WORK INSTRUCTIONS
Render every line of the items below as one string in a JSON list, skipping blank lines.

□ □ □ □

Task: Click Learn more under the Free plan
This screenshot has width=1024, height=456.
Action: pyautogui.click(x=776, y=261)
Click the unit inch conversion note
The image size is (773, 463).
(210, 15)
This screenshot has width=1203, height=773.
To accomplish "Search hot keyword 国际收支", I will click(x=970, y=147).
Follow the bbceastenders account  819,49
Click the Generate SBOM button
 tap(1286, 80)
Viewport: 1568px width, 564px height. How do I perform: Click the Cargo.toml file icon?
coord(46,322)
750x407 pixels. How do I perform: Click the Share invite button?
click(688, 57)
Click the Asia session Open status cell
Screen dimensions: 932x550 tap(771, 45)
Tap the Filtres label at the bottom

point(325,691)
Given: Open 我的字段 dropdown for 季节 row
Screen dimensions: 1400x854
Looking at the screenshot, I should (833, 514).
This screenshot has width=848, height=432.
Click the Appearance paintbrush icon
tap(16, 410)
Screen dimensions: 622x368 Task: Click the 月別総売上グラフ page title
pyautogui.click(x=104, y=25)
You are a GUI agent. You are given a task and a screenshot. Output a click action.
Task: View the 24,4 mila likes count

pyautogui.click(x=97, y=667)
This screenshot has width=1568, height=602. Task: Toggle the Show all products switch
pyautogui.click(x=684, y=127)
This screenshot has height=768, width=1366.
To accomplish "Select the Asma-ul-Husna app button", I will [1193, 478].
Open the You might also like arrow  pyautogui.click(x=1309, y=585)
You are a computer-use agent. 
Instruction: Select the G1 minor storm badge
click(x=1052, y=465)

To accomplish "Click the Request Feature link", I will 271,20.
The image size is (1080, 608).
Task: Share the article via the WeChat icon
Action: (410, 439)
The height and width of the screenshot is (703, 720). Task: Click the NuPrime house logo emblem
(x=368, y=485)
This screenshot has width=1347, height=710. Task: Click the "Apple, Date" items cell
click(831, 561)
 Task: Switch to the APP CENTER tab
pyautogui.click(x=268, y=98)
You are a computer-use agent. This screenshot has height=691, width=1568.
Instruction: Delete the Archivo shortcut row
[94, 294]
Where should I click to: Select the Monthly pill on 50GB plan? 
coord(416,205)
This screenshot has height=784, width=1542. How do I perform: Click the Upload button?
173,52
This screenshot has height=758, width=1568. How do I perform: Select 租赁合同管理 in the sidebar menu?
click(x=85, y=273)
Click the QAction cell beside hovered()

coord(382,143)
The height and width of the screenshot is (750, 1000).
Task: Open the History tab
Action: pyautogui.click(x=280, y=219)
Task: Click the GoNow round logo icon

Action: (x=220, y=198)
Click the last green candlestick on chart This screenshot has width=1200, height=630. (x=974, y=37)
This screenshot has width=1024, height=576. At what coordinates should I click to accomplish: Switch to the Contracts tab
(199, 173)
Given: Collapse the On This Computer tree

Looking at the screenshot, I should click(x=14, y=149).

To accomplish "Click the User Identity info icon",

□ □ □ □

ANSWER TO THIS PROBLEM
[
  "Task: Click Learn more under the Free plan",
  "This screenshot has width=1024, height=456.",
  "Action: pyautogui.click(x=776, y=261)",
  "Click the unit inch conversion note",
  "The image size is (773, 463).",
  "(210, 15)",
  "This screenshot has width=1203, height=773.",
  "To accomplish \"Search hot keyword 国际收支\", I will click(x=970, y=147).",
  "Follow the bbceastenders account  819,49",
  "Click the Generate SBOM button",
  " tap(1286, 80)",
  "Viewport: 1568px width, 564px height. How do I perform: Click the Cargo.toml file icon?",
  "coord(46,322)",
  "750x407 pixels. How do I perform: Click the Share invite button?",
  "click(688, 57)",
  "Click the Asia session Open status cell",
  "Screen dimensions: 932x550 tap(771, 45)",
  "Tap the Filtres label at the bottom",
  "point(325,691)",
  "Given: Open 我的字段 dropdown for 季节 row",
  "Screen dimensions: 1400x854",
  "Looking at the screenshot, I should (833, 514).",
  "This screenshot has width=848, height=432.",
  "Click the Appearance paintbrush icon",
  "tap(16, 410)",
  "Screen dimensions: 622x368 Task: Click the 月別総売上グラフ page title",
  "pyautogui.click(x=104, y=25)",
  "You are a GUI agent. You are given a task and a screenshot. Output a click action.",
  "Task: View the 24,4 mila likes count",
  "pyautogui.click(x=97, y=667)",
  "This screenshot has width=1568, height=602. Task: Toggle the Show all products switch",
  "pyautogui.click(x=684, y=127)",
  "This screenshot has height=768, width=1366.",
  "To accomplish \"Select the Asma-ul-Husna app button\", I will [1193, 478].",
  "Open the You might also like arrow  pyautogui.click(x=1309, y=585)",
  "You are a computer-use agent. ",
  "Instruction: Select the G1 minor storm badge",
  "click(x=1052, y=465)",
  "To accomplish \"Click the Request Feature link\", I will 271,20.",
  "The image size is (1080, 608).",
  "Task: Share the article via the WeChat icon",
  "Action: (410, 439)",
  "The height and width of the screenshot is (703, 720). Task: Click the NuPrime house logo emblem",
  "(x=368, y=485)",
  "This screenshot has width=1347, height=710. Task: Click the \"Apple, Date\" items cell",
  "click(831, 561)",
  " Task: Switch to the APP CENTER tab",
  "pyautogui.click(x=268, y=98)",
  "You are a computer-use agent. This screenshot has height=691, width=1568.",
  "Instruction: Delete the Archivo shortcut row",
  "[94, 294]",
  "Where should I click to: Select the Monthly pill on 50GB plan? ",
  "coord(416,205)",
  "This screenshot has height=784, width=1542. How do I perform: Click the Upload button?",
  "173,52",
  "This screenshot has height=758, width=1568. How do I perform: Select 租赁合同管理 in the sidebar menu?",
  "click(x=85, y=273)",
  "Click the QAction cell beside hovered()",
  "coord(382,143)",
  "The height and width of the screenshot is (750, 1000).",
  "Task: Open the History tab",
  "Action: pyautogui.click(x=280, y=219)",
  "Task: Click the GoNow round logo icon",
  "Action: (x=220, y=198)",
  "Click the last green candlestick on chart This screenshot has width=1200, height=630. (x=974, y=37)",
  "This screenshot has width=1024, height=576. At what coordinates should I click to accomplish: Switch to the Contracts tab",
  "(199, 173)",
  "Given: Collapse the On This Computer tree",
  "Looking at the screenshot, I should click(x=14, y=149).",
  "To accomplish \"Click the User Identity info icon\","
]